━━━ Data excerpts ━━━

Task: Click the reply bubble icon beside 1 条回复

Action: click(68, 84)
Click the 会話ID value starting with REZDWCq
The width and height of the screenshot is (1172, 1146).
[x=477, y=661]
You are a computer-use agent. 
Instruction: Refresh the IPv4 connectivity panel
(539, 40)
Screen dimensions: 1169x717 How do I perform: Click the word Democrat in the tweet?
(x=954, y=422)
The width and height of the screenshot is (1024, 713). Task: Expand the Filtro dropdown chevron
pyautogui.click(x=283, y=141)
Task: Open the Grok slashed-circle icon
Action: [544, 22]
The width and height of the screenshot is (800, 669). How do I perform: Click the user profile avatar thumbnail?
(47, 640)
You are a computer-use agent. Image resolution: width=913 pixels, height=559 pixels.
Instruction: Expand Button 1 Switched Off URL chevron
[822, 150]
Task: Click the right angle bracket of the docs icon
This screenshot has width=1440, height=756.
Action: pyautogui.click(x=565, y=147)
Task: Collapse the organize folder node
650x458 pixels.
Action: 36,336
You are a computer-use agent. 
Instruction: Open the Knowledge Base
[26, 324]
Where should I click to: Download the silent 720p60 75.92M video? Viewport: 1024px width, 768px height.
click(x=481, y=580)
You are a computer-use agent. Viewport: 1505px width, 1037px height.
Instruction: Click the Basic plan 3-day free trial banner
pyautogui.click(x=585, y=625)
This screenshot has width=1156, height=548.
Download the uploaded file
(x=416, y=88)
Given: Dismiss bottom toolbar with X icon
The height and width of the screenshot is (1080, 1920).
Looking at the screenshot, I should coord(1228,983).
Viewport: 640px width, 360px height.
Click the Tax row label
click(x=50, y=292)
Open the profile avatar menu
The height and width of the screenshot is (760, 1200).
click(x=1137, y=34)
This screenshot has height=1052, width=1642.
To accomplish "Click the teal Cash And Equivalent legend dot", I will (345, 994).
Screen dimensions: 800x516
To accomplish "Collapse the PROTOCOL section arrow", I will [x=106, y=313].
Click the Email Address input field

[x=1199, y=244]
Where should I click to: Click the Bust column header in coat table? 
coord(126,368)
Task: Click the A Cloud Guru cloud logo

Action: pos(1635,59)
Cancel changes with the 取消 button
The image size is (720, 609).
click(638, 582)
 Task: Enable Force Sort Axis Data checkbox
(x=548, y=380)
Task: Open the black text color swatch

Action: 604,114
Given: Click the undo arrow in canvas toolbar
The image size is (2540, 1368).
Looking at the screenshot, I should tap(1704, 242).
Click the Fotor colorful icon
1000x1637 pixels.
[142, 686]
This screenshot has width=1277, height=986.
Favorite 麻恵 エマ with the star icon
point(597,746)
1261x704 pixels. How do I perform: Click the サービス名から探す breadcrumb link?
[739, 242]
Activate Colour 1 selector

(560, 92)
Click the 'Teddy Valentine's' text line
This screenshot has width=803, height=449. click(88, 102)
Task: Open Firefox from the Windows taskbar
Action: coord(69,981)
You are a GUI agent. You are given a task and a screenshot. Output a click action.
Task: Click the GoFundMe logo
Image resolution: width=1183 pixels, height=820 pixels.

━━━

> **Task statement**:
Pick out each line in the records above that contains the word "chevron", and copy those lines.

> **Expected answer**:
The width and height of the screenshot is (1024, 713). Task: Expand the Filtro dropdown chevron
Instruction: Expand Button 1 Switched Off URL chevron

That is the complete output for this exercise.